Amyloid-associated depression - A prodromal depression of Alzheimer disease?

Department of Psychiatry, Tufts-New England Medical Center, Campus Box 1007, 750 Washington St, Boston, MA 02111, USA.
Archives of general psychiatry (Impact Factor: 14.48). 05/2008; 65(5):542-50. DOI: 10.1001/archpsyc.65.5.542
Source: PubMed


A high ratio of plasma amyloid-beta peptide 40 (Abeta(40)) to Abeta(42), determined by both high Abeta(40) and low Abeta(42) levels, increases the risk of Alzheimer disease. In a previous study, we reported that depression is also associated with low plasma Abeta(42) levels in the elderly population.

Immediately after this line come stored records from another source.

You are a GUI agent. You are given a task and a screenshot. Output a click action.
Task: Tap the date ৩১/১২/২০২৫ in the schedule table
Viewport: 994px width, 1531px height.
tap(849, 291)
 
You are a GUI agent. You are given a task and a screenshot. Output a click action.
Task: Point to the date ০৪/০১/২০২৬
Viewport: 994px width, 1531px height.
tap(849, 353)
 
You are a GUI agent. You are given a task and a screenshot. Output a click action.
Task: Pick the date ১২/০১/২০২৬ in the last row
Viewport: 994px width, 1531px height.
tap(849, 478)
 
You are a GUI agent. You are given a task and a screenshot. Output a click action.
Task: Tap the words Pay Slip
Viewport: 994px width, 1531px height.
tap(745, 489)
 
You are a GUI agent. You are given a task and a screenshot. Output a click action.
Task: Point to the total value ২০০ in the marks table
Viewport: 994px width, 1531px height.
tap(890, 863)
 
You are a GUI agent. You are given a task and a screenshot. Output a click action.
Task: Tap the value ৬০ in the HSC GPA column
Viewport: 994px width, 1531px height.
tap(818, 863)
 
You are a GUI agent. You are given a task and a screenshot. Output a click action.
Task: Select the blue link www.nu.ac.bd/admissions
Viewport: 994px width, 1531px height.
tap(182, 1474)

To characterize plasma Abeta(40):Abeta(42) ratio and cognitive function in elderly individuals with and without depression.
Cross-sectional study.
Homecare agencies.
A total of 995 homebound elderly individuals of whom 348 were defined as depressed by a Center for Epidemiological Studies Depression score of 16 or greater.

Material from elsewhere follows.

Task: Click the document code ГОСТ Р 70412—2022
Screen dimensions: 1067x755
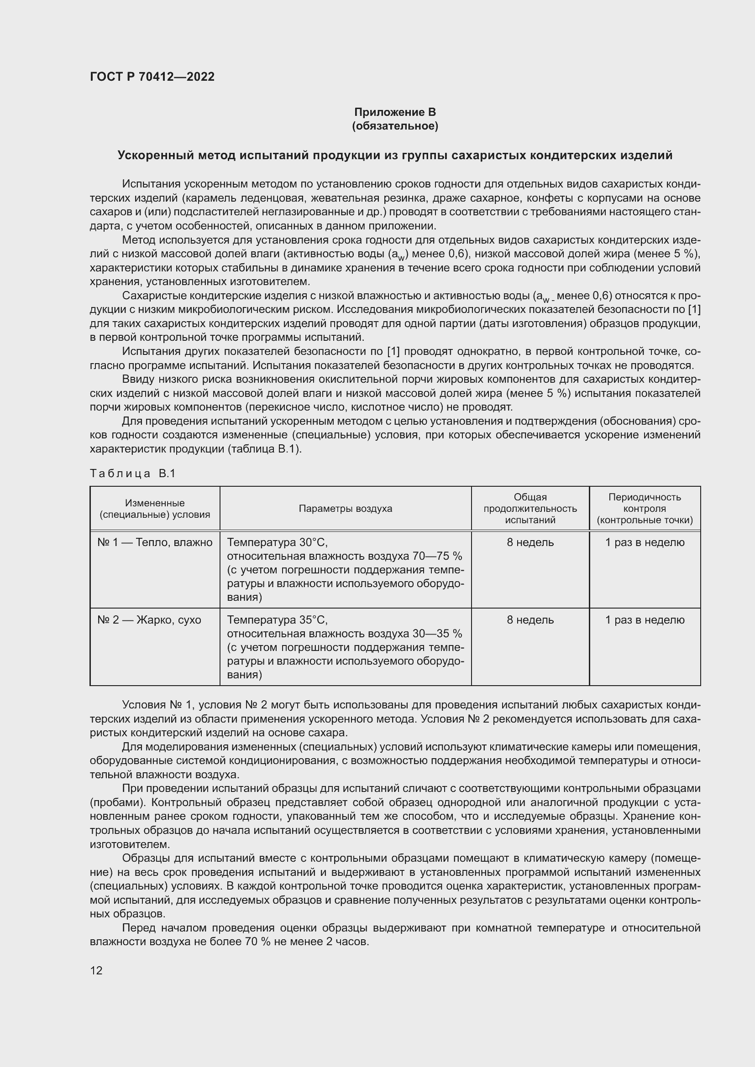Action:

Cognitive domains of memory, language, executive, and visuospatial functions according to levels of plasma Abeta(40) and Abeta(42) peptides.
Subjects with depression had lower plasma Abeta(42) levels (median, 14.1 vs 19.2 pg/mL; P = .006) and a higher plasma Abeta(40):Abeta(42) ratio (median, 8.9 vs 6.4; P < .001) than did those without depression in the absence of cardiovascular disease and antidepressant use. The interaction between depression and plasma Abeta(40):Abeta(42) ratio was associated with lower memory score (beta = -1.9, SE = 0.7, P = .006) after adjusting for potentially confounders. Relative to those without depression, "amyloid-associated depression," defined by presence of depression and a high plasma Abeta(40):Abeta(42) ratio, was associated with greater impairment in memory, visuospatial ability, and executive function; in contrast, nonamyloid depression was not associated with memory impairment but with other cognitive disabilities.
Amyloid-associated depression may define a subtype of depression representing a prodromal manifestation of Alzheimer disease.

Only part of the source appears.